私は見張りが居ないのを確認すると、レンガの僅かな出っ張りに指先と爪先を引っ掛けて登り始めた。土台を含めて10メートル程度の低い城壁なので、音も無くすぐに乗り越えた。

 これなら昔、よく乗り越えていた下町の建物の壁の方が難しかったくらいだ。パックも問題無く付いてきた。



 城壁の内側に着地して、『クラウ、聞こえる?』と言うと、クラウディアから『感度良好』と返ってきた。『カンド?音声?』と聞き直すと『音声良好』と返ってきた。

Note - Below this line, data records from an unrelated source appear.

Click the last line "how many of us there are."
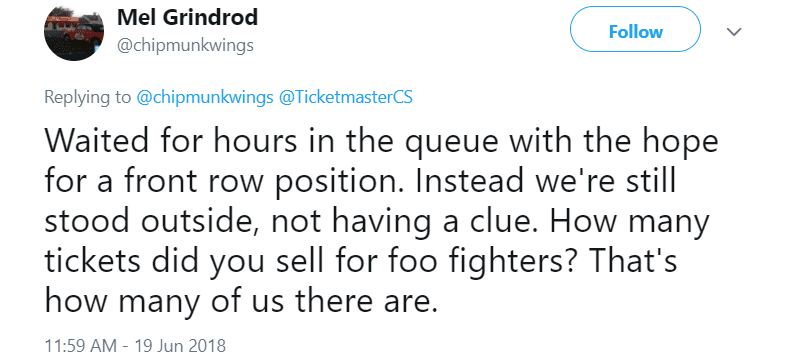The height and width of the screenshot is (364, 786). [238, 301]
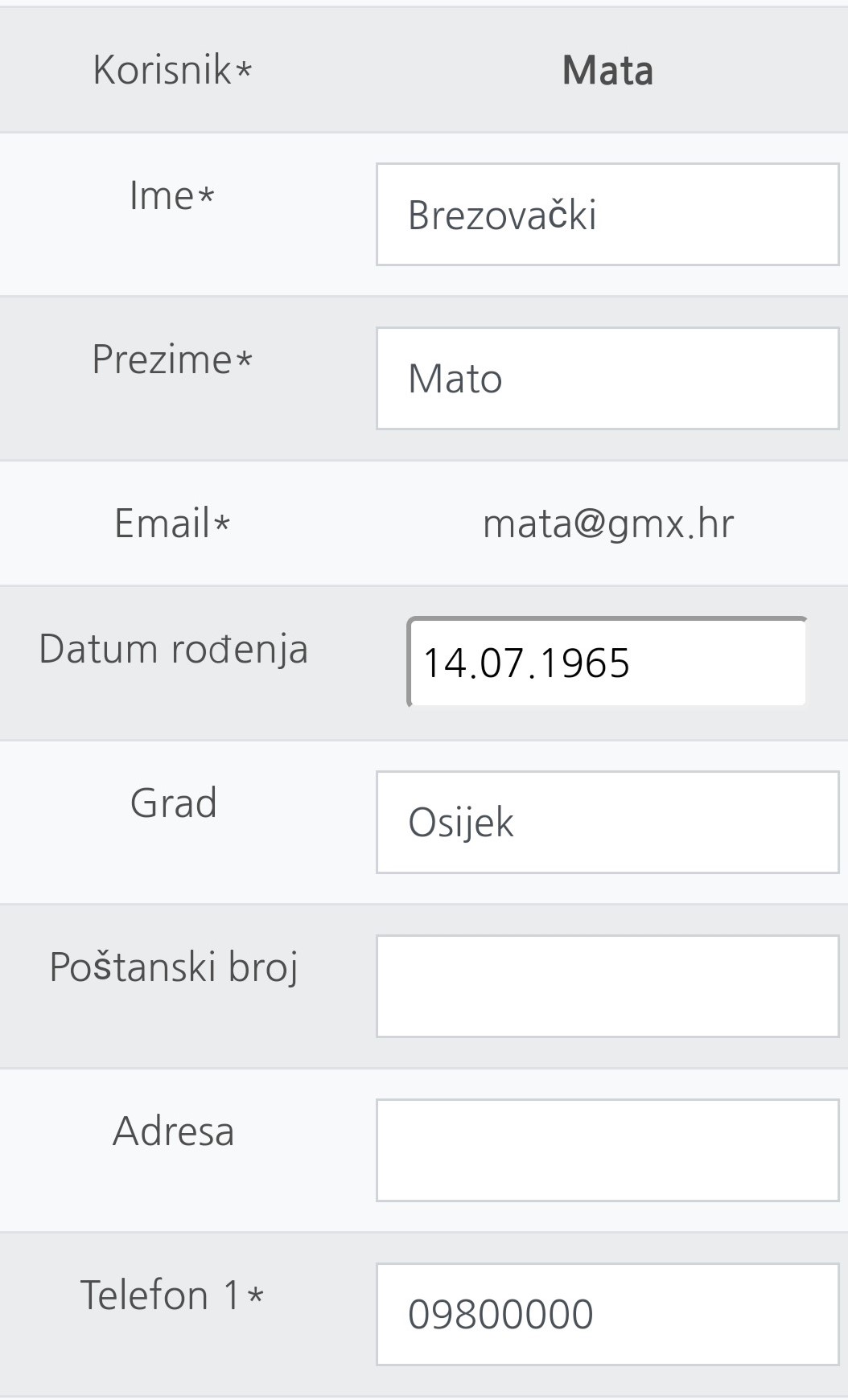This screenshot has height=1400, width=848.
Task: Click the empty Adresa input field
Action: (x=607, y=1151)
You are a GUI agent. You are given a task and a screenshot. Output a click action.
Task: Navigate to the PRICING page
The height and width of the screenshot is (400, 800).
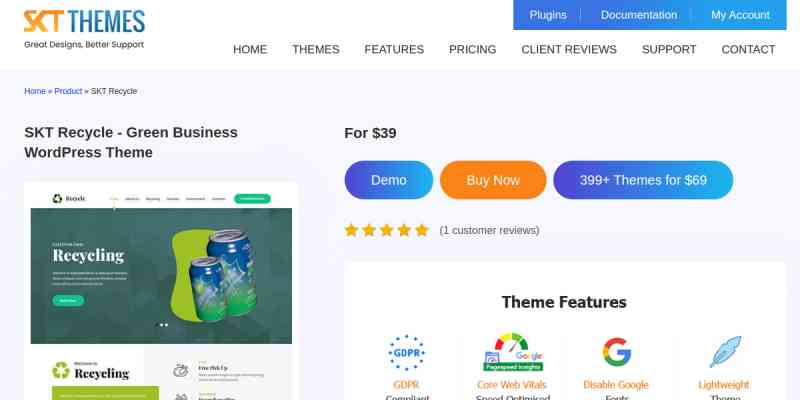click(472, 49)
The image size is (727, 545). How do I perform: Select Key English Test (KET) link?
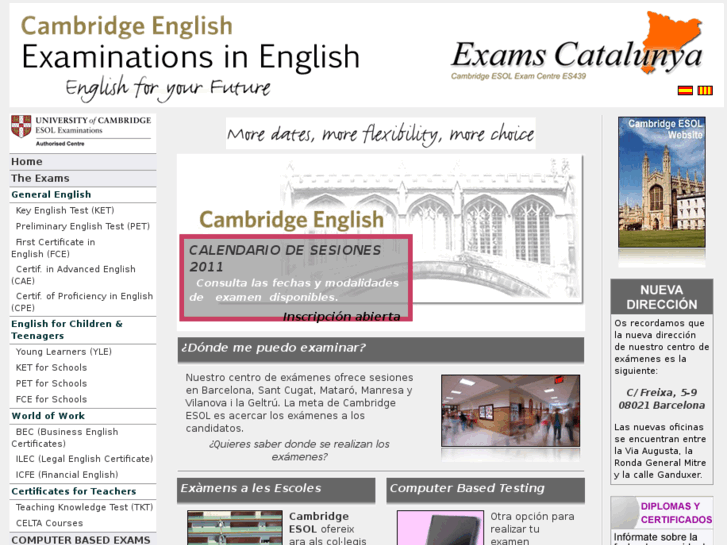pos(65,211)

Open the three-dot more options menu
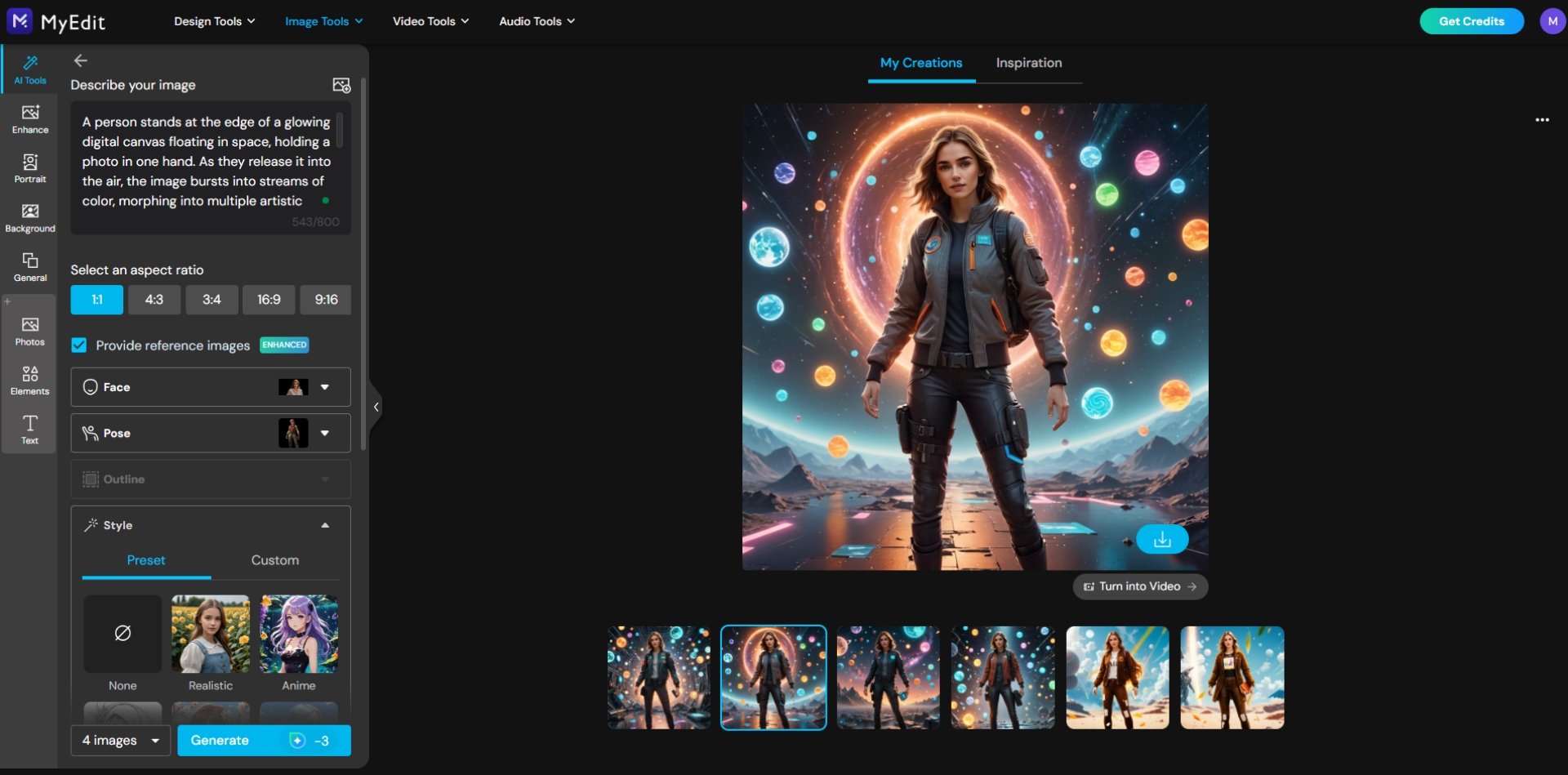(x=1541, y=120)
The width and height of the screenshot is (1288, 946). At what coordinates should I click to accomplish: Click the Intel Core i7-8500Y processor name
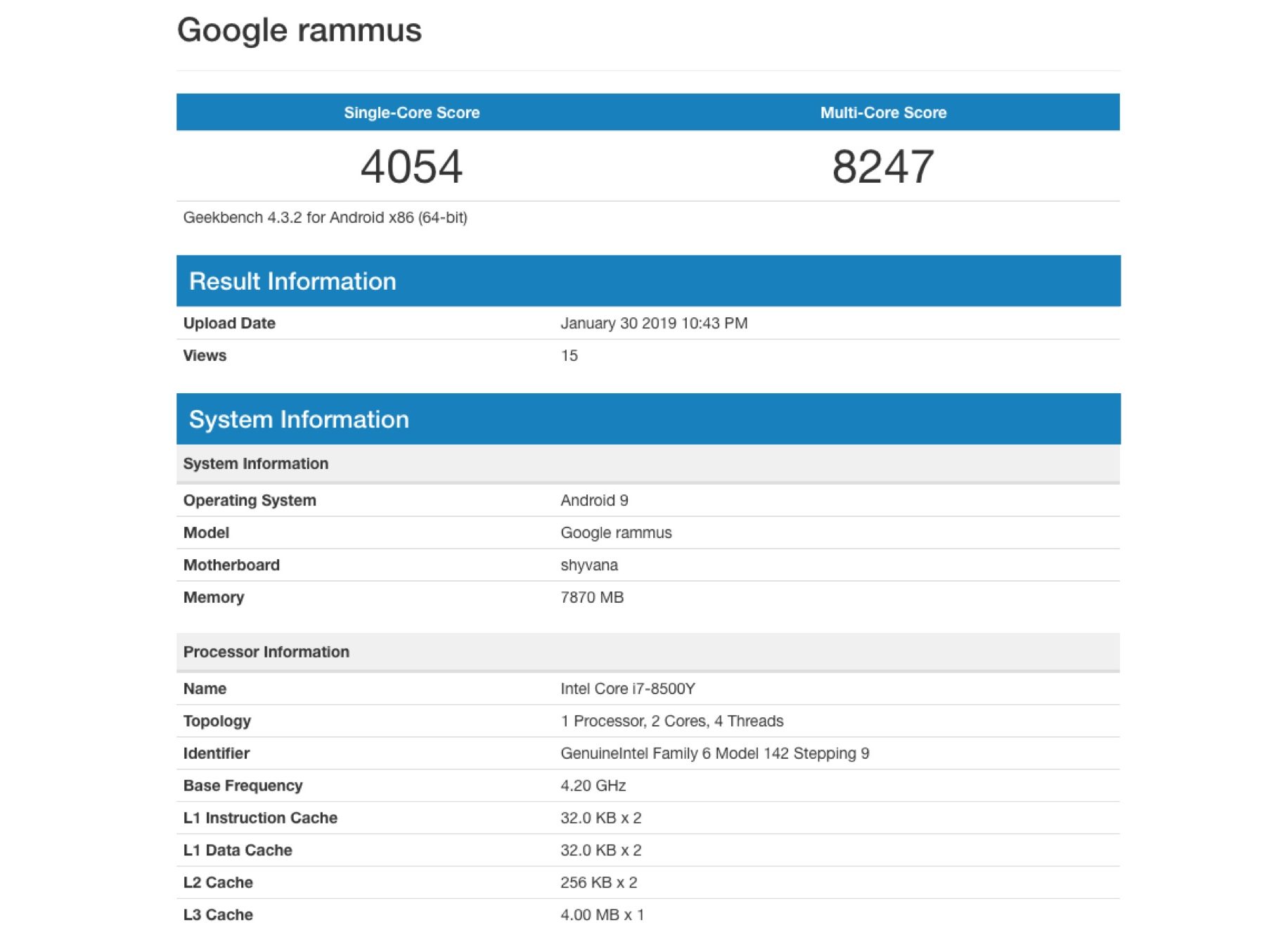627,689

 クラウディアは時々よく分からない言葉を使う。神童の頭の中はどうなってるのかなぁ…?と考えながら進むと、難無く中庭中央建物の外壁に辿り着いた。


『クラウ、どの部屋?』と聞くと、『そこから20メートル北の通気窓の開いている部屋』と言った。

 キョロキョロ見回すと、地面から5メートル位の高さの所の壁に、頭が入るかどうかという大きさの穴が開いていた。

 穴の下まで来て、『ここ?』と聞くと、間違い無いとの返事が来た。

 私は、クラウディアから預かった小型の円盤状の魔導具を、スイッチを入れて窓から放り込んだ。



 その後、同じ様に誘導されながら無事に3箇所目にも放り込んだ。


 単調になってきた作業に、つい、『何で、火薬庫って同じ様な作りなのかなぁ?』と呟くと、クラウディアから『火薬は保管が難しいから一定の大きさの空気抜き用途の通気口があり、且つ湿気にも弱いから雨が入らず……』と、始まってしまった。


 クラウディアの説明を右から左に聞き流して走っていると、突然『止まって!』と頭に響いた。

 私は『何処?』と聞くと『その右角の先、更に左の角の先からそちらに二人歩いてくる』と言われた。

 私は周りを見渡したが、隠れられる場所が無い事がわかった。仕方なく引き返そうとして、踵を返したが、『そっちにもこれから建物の外に出ようとしている奴がいる。そのまま行くと出くわす』と言われる。


 殺るか…と考えナイフを抜くと、クラウディアから『そこの壁登れる?』と問いかけられた。サッと見て、『出来る』と返すと、『今から言う通りにして』と聞こえてきた。


 私の居た場所の5メートル上空に中央棟から外壁に直接繋がる橋があった。私は指示された通りに壁を登り、橋の下の影になっている空間に入り込み、手足を突っ張って橋の下側に張り付いた。

 更にパックが『光』の魔術で橋の影を濃くしてくれた。


 気付かれたら、瞬時に殺せるように準備をしながら待っていた。


 丁度その時、建物の扉が開き武装した傭兵が出てきた。傭兵はそのまま外壁の所まで行き、その場で用を足し始めた。丁度そこに巡回中の兵士達が来て、私の隠れている所のすぐ真下、2メートルくらいの距離を通り過ぎ、用を足している兵士と一言二言交わしてから、その場を通り過ぎて行った。用を足し終わった兵士は、また建物の中に戻って行った。

 誰も橋の暗闇に潜んでいた私には気付かなかった。


 私は胸をなで下ろし、飛び降りた。そして、その後はより慎重に歩を進めた。



 クラウディアの指示とパックの魔術のおかげで、無事、全てに仕掛け終えて、クラウディアの待つ外壁の空堀まで戻って来た。

 暫くは無言でエレノア様の待つ場所まで走っていたが、途中で緊張が緩んできた為にクスクスと笑い出してしまった。クラウディアも同じ気分だったのか、周りに声が響かない様に二人で笑った。


 パックは、「どうしちゃったの?壊れちゃった?」と心配して、私達の周りを飛び回っていた。